* Problem: Find "Task: Toggle the Chrome side panel button" in the entries below; copy that line through the last, exactly, with no pictures.

* Given data:
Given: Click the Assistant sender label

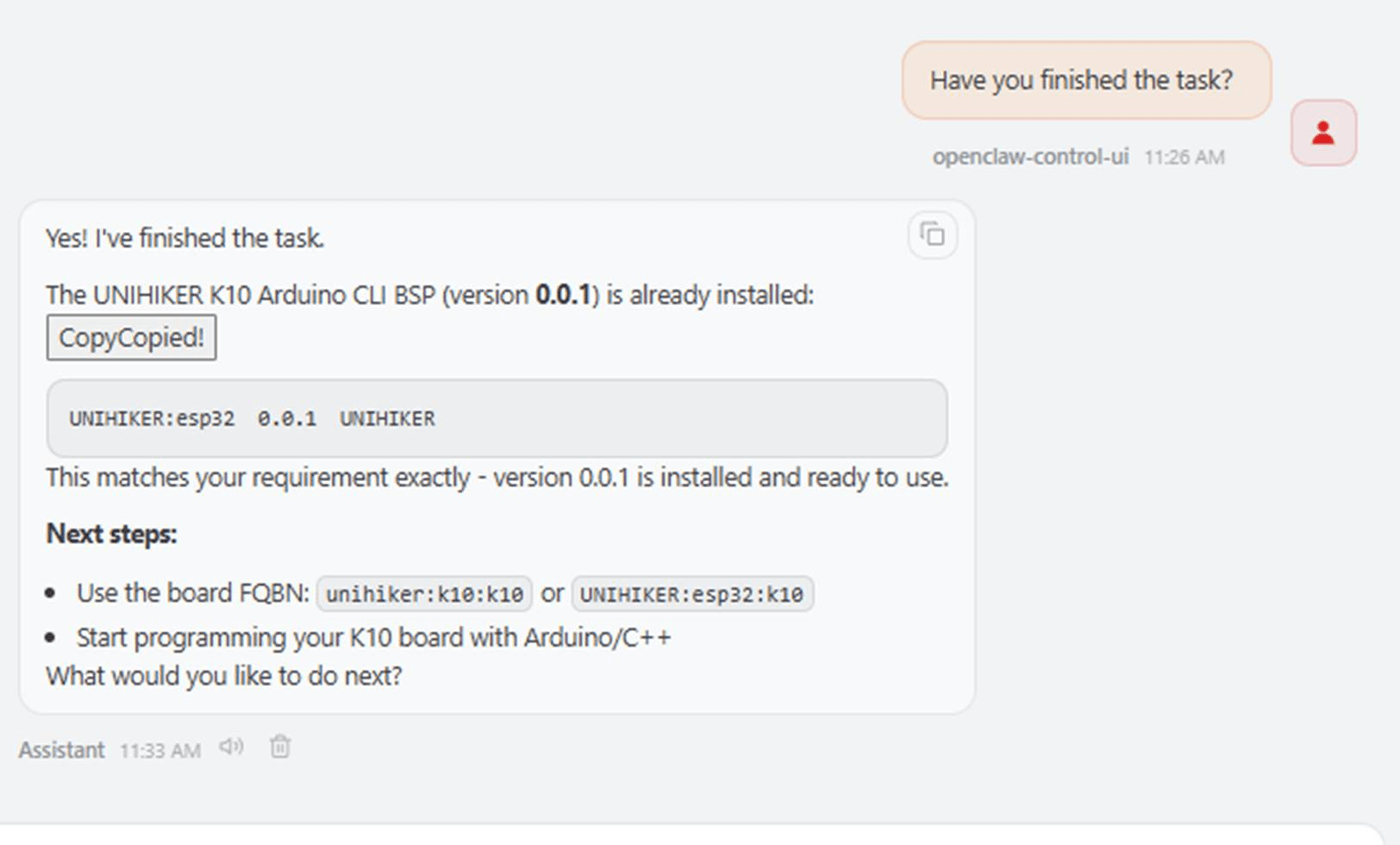Looking at the screenshot, I should (61, 750).
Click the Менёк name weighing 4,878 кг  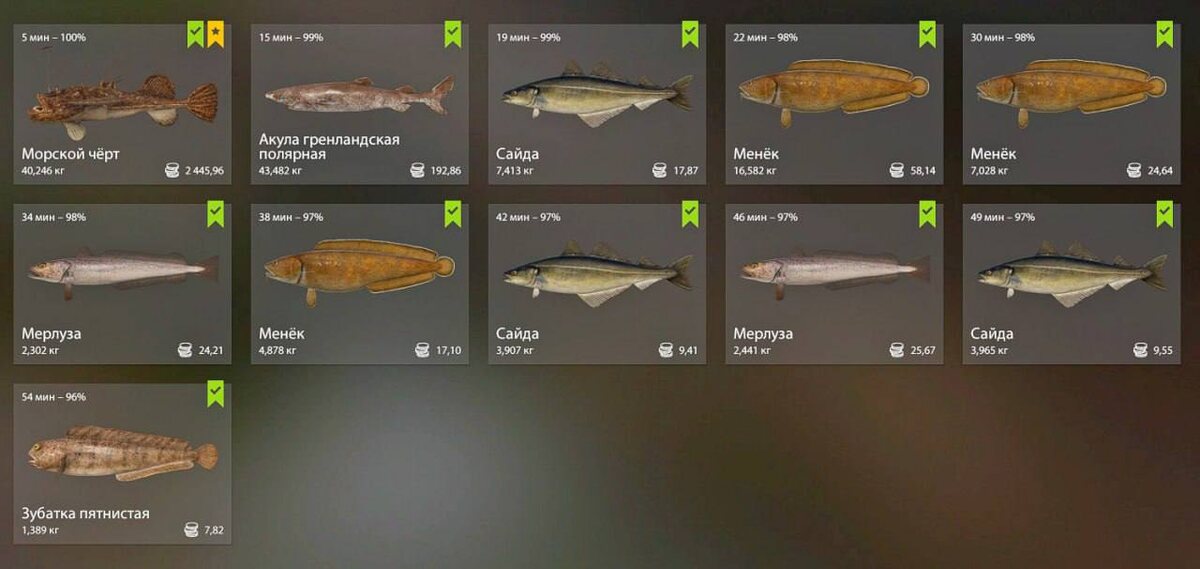tap(282, 333)
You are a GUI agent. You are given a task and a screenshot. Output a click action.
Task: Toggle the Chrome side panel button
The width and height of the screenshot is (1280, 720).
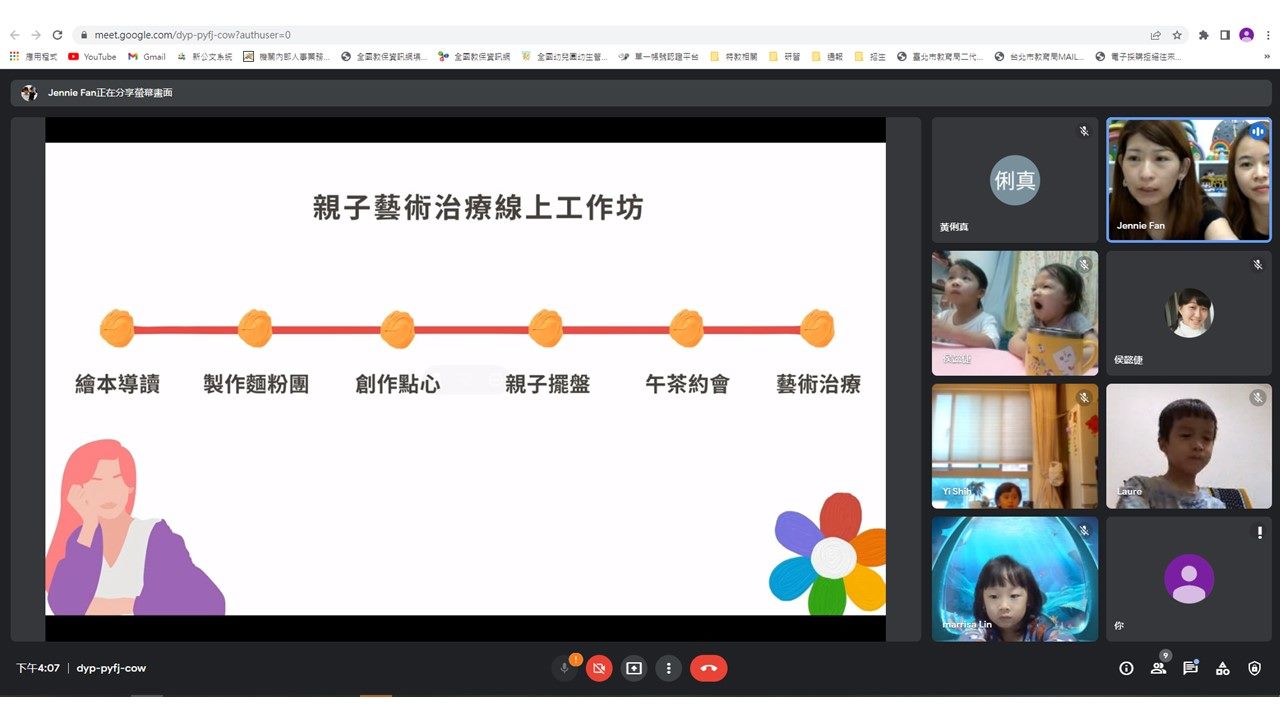(1225, 35)
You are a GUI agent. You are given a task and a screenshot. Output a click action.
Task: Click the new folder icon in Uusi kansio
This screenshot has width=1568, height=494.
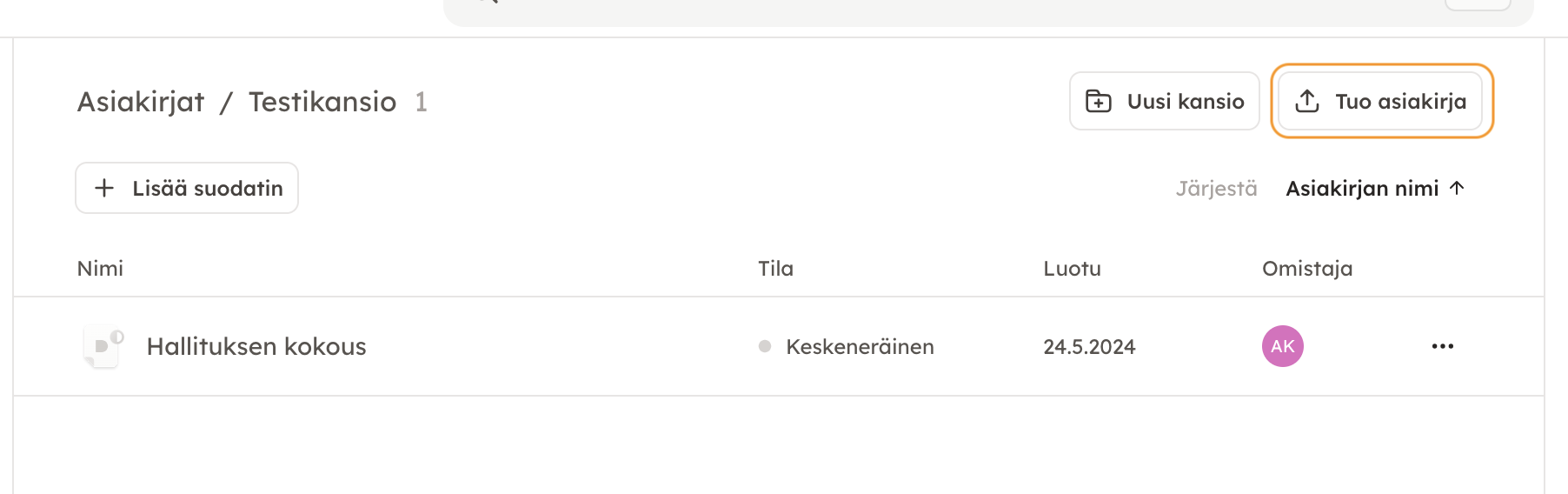tap(1099, 101)
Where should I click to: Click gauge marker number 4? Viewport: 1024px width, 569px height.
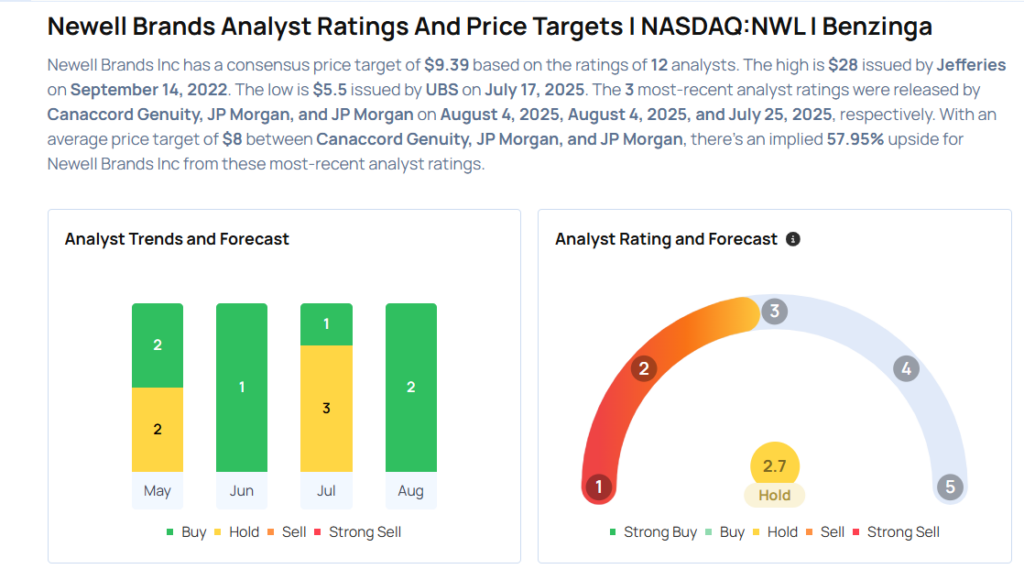point(906,369)
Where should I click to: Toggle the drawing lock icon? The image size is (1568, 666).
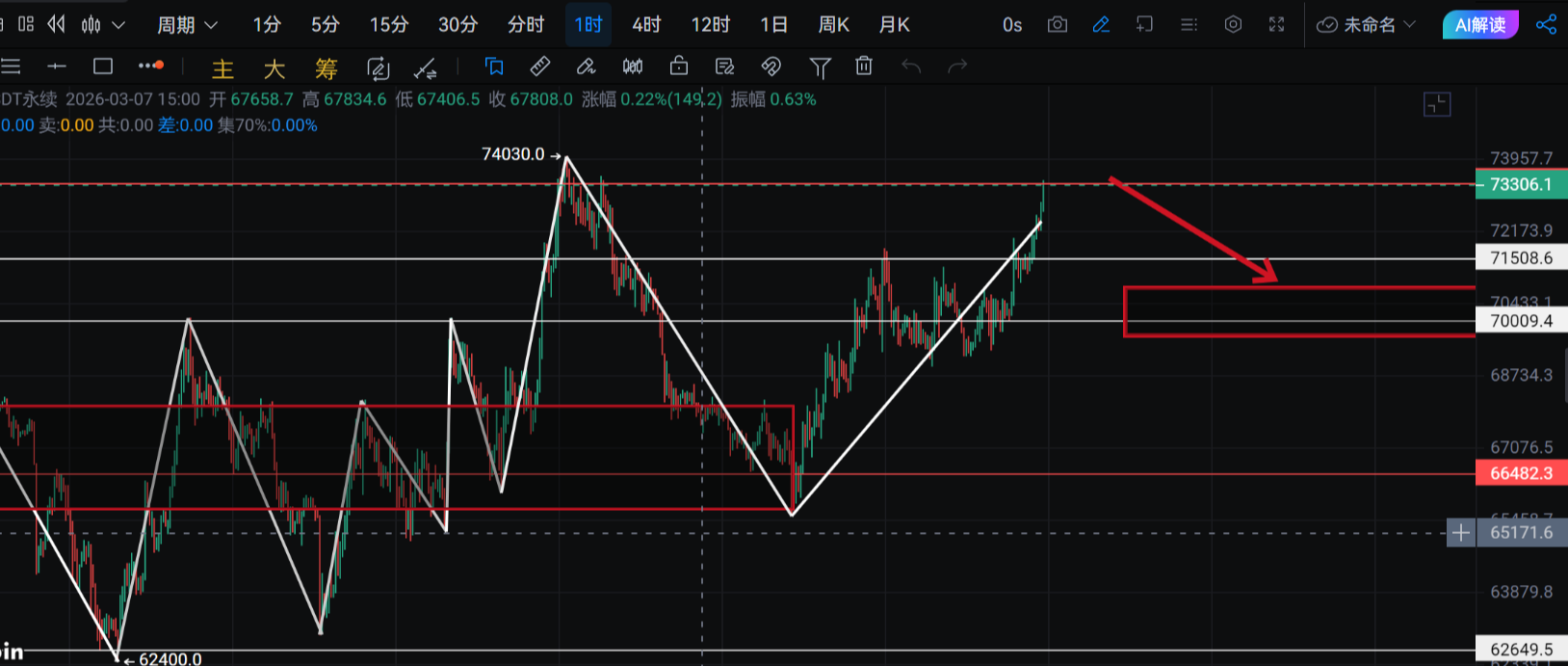coord(679,67)
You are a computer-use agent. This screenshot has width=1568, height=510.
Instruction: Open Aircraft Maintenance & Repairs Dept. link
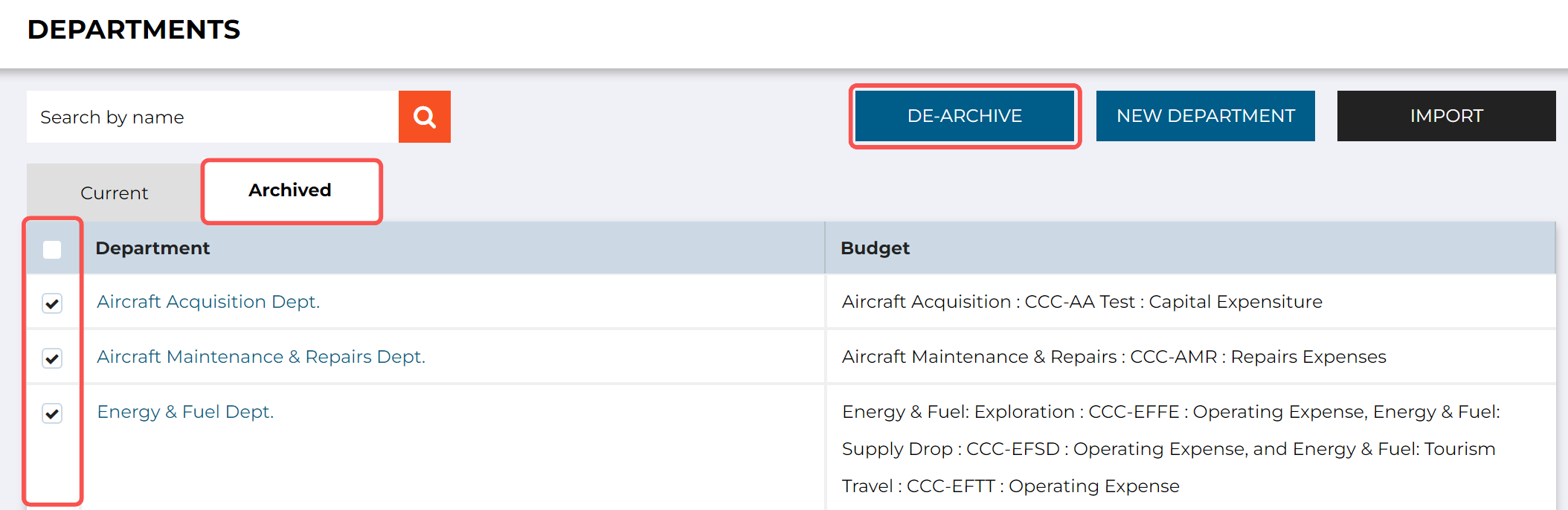click(261, 357)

* Solved exercise:
Task: Toggle the Chrome side panel button
The width and height of the screenshot is (1280, 720).
(1225, 35)
You are a GUI agent. You are given a task and a screenshot. Output a click action.
Task: Click the new folder icon in Uusi kansio
This screenshot has width=1568, height=494.
tap(1099, 101)
Where should I click to: Click gauge marker number 4? Viewport: 1024px width, 569px height.
point(906,369)
Where should I click to: Toggle the drawing lock icon? The image size is (1568, 666).
coord(679,67)
You are a computer-use agent. This screenshot has width=1568, height=510.
Instruction: Open Aircraft Maintenance & Repairs Dept. link
click(261, 357)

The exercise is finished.